Das ist, als wäre man lebendig begraben
, dachte er verbittert.
    Auf dem Weg zurück zum A-Flügel spürte er, wie ihm jemand auf die Schulter tippte. Als er sich umdrehte, stand vor ihm sein Ex-Mitinsasse O’Brien und sah auf ihn herab. Er wirkte viel schmaler als zuvor, und die Augen waren tief in die Höhlen gesunken.Der D-Block und er passten ganz offensichtlich nicht so gut zusammen.

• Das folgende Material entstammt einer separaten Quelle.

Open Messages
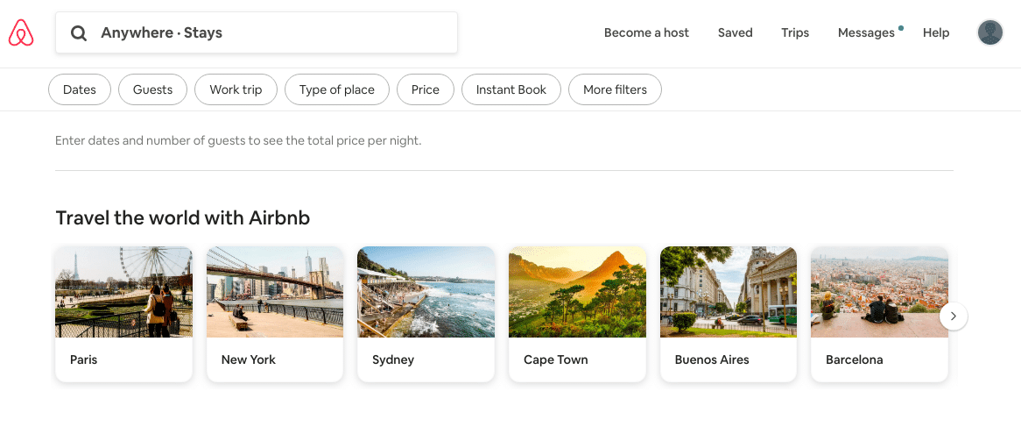 866,32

    »Wie ich höre, hast du einen neuen Zellengenossen«, sagte O’Brien, während sie auf die weiße, schmiedeeiserne Treppe zugingen, die zu den oberen Stockwerken führte.
    »Ja, Earle. Eddie Earle. Der ist in Ordnung«, sagte David vorsichtig. Es war nicht seine Schuld gewesen, dass O’Brien hatte ausziehen müssen.
    »Klar ist der in Ordnung. Ich kenne ihn. Der würde seine verdammte Großmutter verkaufen, wenn er nur könnte«, sagte O’Brien. Seine Augen funkelten so wild, dass David Angst bekam.
    O’Brien entfernte sich, als sie sein Stockwerk erreichten, doch bevor er seine Zelle betrat, nahm er sich noch Zeit, sich kurz umzudrehen und eine letzte Warnung auszusprechen: »Pass bloß auf, Swain, hörst du? Der packt dich sonst ein.«
    Zurück in der eigenen Zelle merkte David, wie sehr diese Begegnung ihn verwirrt hatte. Sicher, O’Brien schien ein bisschen verrückt, aber warum sollte er sich denn groß um Eddie kümmern? Diese Frage nagte für den Rest des Nachmittags an David, auch weil er selbst nicht schlau wurde aus seinem neuen Mitinsassen. Warum war er so freundlich? Warum interessierte er sich so für Davids Lebensgeschichte? Warum nahm er so großen Anteil? David benötigte Antworten. Und die einzige Möglichkeit, sie zu bekommen, war, Eddie selber zu fragen.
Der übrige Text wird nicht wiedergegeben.